Wie gesagt, es hat sich einiges in der Meierei getan und das Projekt ist viel lebendiger und hier und da auch ein wenig politischer geworden. Da kann mensch mal sehen, was sich alles tut, wenn wir uns mal nicht der Paragraphenreiterei widmen müssen, sondern uns so ausdrücken und gestalten wie wir es wollen und für richtig halten. Der Konzessionsantrag dümpelte währenddessen nur halbherzig beachtet nebenher… Kein Wunder, hatten wir diese doch noch nie für sinnvoll oder gar nötig gehalten, sondern uns ausschließlich den Drohungen der Stadt gebeugt. Dennoch sahen auch wir den Waffenstill-stand mit der Stadt als aufrechtzuerhaltendes Gut und hielten am Konzessionskompromiss fest.
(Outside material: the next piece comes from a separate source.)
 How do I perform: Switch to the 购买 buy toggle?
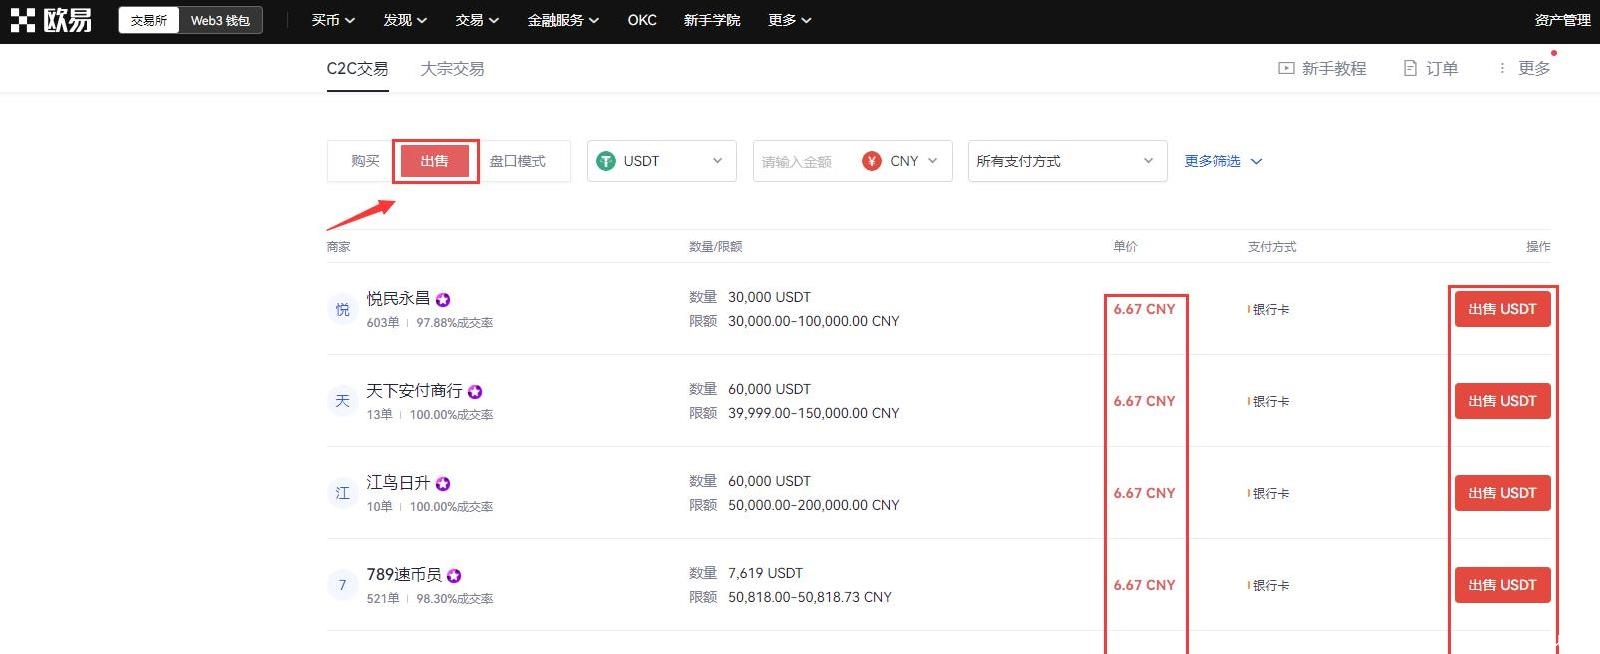365,161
Praktisch bedeutet dies, dass wir vor einigen Wochen, nach einigen Nachfragen aus dem Ordnungsamt, schlussendlich die nötigen Formulare dort einreichten. Aber so blümchenhaft wie gehofft sollte die Meierei-Welt dann doch nicht sein und wir mussten leider feststellen, dass die Auseinandersetzungen um die Meierei in den Köpfen der OrdnungsbeamtInnen wohl schon wieder in Vergessenheit geraten zu sein scheinen. So wusste die zuständige Beamtin wohl nicht, wen sie da vor sich hat: Wir sollten auf einmal ganz viel Geld für Bearbeitungs-gebühren, Feuerwehr-Begehungskosten und andere Unsinnigkeiten bezahlen, es wurden mal wieder Skizzierungen der in der Meierei öffentlich genutzten Räume verlangt und auch andere neue Forderungen klangen bereits durch. Dies läuft uns natürlich zuwider und lässt im schlimmsten Falle eine stressi-ge bis fast unmögliche Existenz der Meierei unter Konzessionsbedingungen befürchten!
Die Hoffnung, dass die Stadt ihre Lehren aus der zurückliegenden Meierei-Kampagne gezogen haben könnte, gerät gerade etwas ins Wanken. Was daher augenscheinlich von uns allen in Betracht gezogen werden muss, ist der Stadt mal wieder deutlich zu zeigen, dass die Meierei nach wie vor ein politischer Faktor in Kiel ist, der von einer breiten Öffentlichkeit unterstützt wird. Das bedeutet im Klartext, dass wir uns für eine neue Phase im Kampf um die Meierei bereit halten sollten und gegebenenfalls mal wieder mit vielfältigen Aktionen auf der Straße und den Köpfen präsent zu sein. Bringt Euch in die Diskussionen und die Vorbereitungen zu diesem Zwecke ein.
Endlich Schluss mit dem Generve!
Meierei bleibt – wie wir sie wollen!